I'm including the 128b version to show that compilers can handle this even when it's not trivial (e.g. just do a 64bit imul instruction to do a 64*64->64b multiply on the 32bit inputs, after zeroing any upper bits that might be sitting in the input registers on function entry.)
When targeting Haswell CPUs and newer, gcc and clang can use the mulx BMI2 instruction. (I used -mno-bmi2 -mno-avx2 in the godbolt link to keep the asm simpler. If you do have a Haswell CPU, just use -O3 -march=haswell.) mulx dest1, dest2, src1 does dest1:dest2 = rdx * src1 while mul src1 does rdx:rax = rax * src1. So mulx has two read-only inputs (one implicit: edx/rdx), and two write-only outputs. This lets compilers do full-multiplies with fewer mov instructions to get data into and out of the implicit registers for mul. This is only a small speedup, esp. since 64bit mulx has 4 cycle latency instead of 3, on Haswell. (Strangely, 64bit mul and mulx are slightly cheaper than 32bit mul and mulx.)
// compiles to good code: you can and should do this sort of thing:
#include <stdint.h>
struct DE { uint32_t D,E; };
struct DE f_structret(uint32_t A, uint32_t B, uint32_t C) {
uint64_t AC = A * (uint64_t)C;
uint64_t BC = B * (uint64_t)C;
uint32_t D = AC >> 32; // high half
uint32_t E = AC + (BC >> 32); // We could cast to uint32_t before adding, but don't need to
struct DE retval = { D, E };
return retval;
}
#ifdef __SIZEOF_INT128__ // IDK the "correct" way to detect __int128_t support
struct DE64 { uint64_t D,E; };
struct DE64 f64_structret(uint64_t A, uint64_t B, uint64_t C) {
__uint128_t AC = A * (__uint128_t)C;
__uint128_t BC = B * (__uint128_t)C;
uint64_t D = AC >> 64; // high half
uint64_t E = AC + (BC >> 64);
struct DE64 retval = { D, E };
return retval;
}
#endif
If I understand it correctly, you want to compute number of potential overflows in A*B. If yes then you have 2 good options - the "use twice as big variable" (write 128bit math function for uint64 - it's not that hard (or wait for me to post it tomorrow)), and the "use floating point type":
(float(A)*float(B))/float(C)
as the loss of precision is minimal (assuming float is 4 bytes, double 8 bytes, and long double 16 bytes long) , and both float and uint32 require 4 bytes of memory (use double for uint64_t as it should be 8 bytes long):
#include <iostream>
#include <conio.h>
#include <stdint.h>
using namespace std;
int main()
{
uint32_t a(-1), b(-1);
uint64_t result1;
float result2;
result1 = uint64_t(a)*uint64_t(b)/4294967296ull; // >>32 would be faster and less memory consuming
result2 = float(a)*float(b)/4294967296.0f;
cout.precision(20);
cout<<result1<<'\n'<<result2;
getch();
return 0;
}
Produces:
4294967294
4294967296
But if you want really precise and correct answer I'd suggest using twice as big type for computing
Now that I think of it - you could use long double for uint64 and double for uint32 instead of writing function for uint64, but I don't think it's guaranteed that long double will be 128bit, and you'll have to check it. I'd go for more universal option.
EDIT:
You can write function to calculate that without using anything more
than A, B and result variable which would be of the same type as A.

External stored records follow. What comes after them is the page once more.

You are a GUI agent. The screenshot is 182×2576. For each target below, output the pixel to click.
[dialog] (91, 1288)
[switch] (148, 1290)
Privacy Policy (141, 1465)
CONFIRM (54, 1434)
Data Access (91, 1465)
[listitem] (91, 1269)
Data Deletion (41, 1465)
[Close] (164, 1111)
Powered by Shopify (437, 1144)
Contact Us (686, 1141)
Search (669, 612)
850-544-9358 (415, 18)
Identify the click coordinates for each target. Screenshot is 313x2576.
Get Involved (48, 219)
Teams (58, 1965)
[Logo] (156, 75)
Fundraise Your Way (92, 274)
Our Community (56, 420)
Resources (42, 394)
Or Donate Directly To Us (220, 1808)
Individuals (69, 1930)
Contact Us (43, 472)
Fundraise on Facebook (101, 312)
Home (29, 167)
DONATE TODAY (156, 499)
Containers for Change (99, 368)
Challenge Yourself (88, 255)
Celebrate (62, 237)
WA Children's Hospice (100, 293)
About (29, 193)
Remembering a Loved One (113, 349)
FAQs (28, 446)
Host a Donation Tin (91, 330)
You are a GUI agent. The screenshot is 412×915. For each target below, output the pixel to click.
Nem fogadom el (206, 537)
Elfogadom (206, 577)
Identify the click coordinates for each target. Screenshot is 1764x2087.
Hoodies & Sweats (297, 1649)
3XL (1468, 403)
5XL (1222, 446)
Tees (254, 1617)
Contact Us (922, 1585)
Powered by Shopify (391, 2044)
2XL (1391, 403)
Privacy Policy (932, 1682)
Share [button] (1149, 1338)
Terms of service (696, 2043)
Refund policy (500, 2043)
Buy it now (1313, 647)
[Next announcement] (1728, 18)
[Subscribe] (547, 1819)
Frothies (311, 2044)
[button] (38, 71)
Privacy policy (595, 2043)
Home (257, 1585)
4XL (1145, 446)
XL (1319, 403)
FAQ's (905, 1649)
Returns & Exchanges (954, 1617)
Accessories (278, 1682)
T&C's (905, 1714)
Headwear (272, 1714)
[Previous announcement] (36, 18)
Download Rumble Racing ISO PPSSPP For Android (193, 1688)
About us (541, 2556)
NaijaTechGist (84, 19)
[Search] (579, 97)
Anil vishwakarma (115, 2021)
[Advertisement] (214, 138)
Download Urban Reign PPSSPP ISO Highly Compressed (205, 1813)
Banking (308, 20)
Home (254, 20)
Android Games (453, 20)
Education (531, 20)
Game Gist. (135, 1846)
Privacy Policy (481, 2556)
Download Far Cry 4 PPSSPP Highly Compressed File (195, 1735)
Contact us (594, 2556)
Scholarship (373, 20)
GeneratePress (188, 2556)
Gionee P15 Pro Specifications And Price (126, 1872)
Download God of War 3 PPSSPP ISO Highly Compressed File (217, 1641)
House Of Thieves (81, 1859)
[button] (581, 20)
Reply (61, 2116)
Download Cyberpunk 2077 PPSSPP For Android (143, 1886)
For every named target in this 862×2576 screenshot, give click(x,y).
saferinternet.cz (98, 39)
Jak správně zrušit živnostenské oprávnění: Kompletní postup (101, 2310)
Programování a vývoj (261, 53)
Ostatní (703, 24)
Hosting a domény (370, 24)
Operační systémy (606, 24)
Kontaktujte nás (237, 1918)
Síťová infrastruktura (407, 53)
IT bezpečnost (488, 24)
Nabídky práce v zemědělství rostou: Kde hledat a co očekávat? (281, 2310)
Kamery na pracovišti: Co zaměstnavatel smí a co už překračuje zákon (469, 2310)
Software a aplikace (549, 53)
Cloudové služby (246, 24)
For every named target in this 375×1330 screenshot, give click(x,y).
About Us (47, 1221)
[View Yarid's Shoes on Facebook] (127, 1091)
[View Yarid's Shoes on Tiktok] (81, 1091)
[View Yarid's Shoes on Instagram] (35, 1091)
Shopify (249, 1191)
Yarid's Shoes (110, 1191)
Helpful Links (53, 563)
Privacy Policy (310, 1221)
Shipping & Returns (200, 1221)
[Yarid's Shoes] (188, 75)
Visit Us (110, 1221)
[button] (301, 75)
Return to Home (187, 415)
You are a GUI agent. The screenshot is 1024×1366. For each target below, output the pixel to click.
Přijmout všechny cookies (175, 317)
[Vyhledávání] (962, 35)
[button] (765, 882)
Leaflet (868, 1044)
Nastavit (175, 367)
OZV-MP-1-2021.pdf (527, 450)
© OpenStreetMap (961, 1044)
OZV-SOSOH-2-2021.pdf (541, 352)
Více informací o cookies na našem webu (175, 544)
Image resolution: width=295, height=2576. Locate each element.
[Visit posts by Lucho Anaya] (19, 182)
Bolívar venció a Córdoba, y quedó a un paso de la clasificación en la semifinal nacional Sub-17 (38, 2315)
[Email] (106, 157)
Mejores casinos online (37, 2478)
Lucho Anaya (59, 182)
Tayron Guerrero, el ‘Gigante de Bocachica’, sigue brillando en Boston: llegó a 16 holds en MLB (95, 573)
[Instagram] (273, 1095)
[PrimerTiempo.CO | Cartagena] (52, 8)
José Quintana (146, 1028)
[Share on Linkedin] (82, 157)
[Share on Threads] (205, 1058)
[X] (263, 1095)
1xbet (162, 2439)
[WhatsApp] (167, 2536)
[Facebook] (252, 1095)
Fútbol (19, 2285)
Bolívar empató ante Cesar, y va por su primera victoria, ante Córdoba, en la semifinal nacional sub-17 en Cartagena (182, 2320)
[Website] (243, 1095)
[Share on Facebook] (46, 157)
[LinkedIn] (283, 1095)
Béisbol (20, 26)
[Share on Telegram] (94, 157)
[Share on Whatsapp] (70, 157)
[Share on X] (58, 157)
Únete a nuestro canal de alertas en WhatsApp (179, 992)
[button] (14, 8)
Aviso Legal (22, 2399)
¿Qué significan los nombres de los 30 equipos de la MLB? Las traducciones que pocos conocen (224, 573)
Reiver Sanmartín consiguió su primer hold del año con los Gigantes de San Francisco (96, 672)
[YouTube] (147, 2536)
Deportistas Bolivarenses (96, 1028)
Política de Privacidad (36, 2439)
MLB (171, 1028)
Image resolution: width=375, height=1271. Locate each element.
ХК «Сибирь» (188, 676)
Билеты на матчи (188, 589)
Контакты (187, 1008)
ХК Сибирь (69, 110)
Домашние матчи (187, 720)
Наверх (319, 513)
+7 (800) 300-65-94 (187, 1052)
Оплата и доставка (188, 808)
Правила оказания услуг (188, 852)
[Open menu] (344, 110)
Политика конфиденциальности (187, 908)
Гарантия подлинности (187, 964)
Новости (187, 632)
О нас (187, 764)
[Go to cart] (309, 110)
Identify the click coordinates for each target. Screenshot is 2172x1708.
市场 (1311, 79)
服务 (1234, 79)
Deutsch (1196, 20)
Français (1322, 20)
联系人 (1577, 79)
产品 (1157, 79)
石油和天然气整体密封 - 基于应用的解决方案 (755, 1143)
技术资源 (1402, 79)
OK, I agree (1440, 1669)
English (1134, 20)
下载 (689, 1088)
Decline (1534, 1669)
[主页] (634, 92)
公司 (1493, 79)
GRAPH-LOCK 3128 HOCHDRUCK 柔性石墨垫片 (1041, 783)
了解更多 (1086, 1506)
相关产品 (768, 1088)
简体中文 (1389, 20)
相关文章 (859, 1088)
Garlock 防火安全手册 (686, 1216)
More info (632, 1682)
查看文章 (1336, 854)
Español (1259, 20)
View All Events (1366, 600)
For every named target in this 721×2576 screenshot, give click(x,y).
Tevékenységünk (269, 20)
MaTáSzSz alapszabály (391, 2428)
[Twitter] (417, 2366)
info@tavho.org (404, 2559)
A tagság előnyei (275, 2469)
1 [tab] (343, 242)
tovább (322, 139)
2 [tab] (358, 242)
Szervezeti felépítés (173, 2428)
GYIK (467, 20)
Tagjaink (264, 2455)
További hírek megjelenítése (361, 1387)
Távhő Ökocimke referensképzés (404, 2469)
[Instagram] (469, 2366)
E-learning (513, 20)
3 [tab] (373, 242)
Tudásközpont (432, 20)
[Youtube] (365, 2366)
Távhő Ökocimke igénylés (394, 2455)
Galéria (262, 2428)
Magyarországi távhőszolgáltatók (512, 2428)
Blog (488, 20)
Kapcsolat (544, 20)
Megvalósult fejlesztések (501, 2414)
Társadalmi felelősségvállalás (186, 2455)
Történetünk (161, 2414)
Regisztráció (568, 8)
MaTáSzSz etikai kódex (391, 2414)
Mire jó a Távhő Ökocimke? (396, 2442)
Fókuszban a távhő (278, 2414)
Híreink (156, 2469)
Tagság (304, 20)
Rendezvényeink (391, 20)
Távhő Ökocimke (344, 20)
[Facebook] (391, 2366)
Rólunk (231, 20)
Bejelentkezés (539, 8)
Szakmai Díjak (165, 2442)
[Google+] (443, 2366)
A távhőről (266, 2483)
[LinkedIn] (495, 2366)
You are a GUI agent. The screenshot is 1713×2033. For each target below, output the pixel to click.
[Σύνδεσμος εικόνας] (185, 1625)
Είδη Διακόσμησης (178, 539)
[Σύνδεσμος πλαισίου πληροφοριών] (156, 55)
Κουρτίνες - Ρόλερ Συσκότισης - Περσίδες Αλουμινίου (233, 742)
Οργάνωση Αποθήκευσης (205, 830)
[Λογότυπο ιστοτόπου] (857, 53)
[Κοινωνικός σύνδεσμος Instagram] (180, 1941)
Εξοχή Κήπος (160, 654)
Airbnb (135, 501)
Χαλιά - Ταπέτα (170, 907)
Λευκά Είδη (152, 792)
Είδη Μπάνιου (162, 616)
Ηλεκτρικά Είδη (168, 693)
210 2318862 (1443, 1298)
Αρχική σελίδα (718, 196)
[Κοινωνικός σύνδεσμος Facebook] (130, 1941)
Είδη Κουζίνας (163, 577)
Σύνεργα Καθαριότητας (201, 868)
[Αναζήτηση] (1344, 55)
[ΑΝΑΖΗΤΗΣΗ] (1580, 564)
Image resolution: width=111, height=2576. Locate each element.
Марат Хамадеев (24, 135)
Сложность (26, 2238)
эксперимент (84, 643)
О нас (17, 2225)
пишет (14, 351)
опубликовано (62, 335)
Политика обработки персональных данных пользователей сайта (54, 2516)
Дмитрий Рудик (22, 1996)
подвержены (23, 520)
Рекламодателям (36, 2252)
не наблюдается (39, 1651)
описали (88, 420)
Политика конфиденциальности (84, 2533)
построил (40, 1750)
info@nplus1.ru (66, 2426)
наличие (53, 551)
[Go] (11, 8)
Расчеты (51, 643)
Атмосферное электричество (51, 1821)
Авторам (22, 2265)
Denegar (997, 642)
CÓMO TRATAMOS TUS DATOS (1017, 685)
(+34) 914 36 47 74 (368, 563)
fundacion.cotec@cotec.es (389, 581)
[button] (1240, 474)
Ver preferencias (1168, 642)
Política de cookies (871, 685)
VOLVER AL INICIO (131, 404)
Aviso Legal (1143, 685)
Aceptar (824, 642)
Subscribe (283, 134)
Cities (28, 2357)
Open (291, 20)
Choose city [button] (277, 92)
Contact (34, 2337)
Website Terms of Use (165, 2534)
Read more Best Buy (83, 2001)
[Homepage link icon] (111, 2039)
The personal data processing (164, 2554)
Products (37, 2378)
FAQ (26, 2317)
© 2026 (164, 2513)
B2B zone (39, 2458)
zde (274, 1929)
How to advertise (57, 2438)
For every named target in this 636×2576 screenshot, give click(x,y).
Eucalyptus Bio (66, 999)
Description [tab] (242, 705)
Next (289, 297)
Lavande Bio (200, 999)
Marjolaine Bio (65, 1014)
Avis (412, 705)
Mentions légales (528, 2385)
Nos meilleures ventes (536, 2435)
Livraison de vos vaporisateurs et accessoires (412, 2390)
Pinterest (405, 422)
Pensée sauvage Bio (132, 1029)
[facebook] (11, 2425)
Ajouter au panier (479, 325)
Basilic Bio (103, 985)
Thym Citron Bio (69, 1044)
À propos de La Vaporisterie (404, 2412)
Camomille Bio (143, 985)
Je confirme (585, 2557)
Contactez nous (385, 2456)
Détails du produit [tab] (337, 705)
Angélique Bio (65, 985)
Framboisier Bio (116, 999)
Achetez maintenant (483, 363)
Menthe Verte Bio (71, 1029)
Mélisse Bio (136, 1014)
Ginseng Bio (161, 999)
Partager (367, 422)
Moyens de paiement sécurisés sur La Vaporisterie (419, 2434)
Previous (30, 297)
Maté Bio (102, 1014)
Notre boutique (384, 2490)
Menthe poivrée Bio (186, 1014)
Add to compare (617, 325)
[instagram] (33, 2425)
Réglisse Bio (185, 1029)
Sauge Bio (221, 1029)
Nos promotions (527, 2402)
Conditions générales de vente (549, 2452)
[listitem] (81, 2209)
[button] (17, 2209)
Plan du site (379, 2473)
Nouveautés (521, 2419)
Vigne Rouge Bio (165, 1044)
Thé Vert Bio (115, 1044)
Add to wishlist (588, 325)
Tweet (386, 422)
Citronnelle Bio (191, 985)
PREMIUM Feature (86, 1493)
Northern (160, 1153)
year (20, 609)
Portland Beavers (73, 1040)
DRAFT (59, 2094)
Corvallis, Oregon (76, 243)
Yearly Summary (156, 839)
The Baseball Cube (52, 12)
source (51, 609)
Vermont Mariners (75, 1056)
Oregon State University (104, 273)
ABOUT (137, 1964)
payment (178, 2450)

Just add rightmost bit of (where Z equals B*(A>>pass_number&1)) Z<<0,
Z<<1, Z<<2 (...) Z<<X in first pass, Z<<-1, Z<<0, Z<<1 (...) Z<<(X-1)
for second (there should be X passes), while right shifting the result
by 1 (the just computed bit becomes irrelevant to us after it's
computed as it won't participate in calculation anymore, and it would
be erased anyway after dividing by 2^X (doing >>X)
(had to place in the "code" as I'm new here and couldn't find another way to prevent formatting script from eating half of it)
It's just a quick idea. You'll have to check it's correctness (sorry, but I'm really tired right now - but the result shouldn't overflow at any point of calculation, as the maximum carry would have value of 2X if I'm correct, and the algorithm itself seems to be good).
I will write code for that tomorrow if you'll still be in need of help.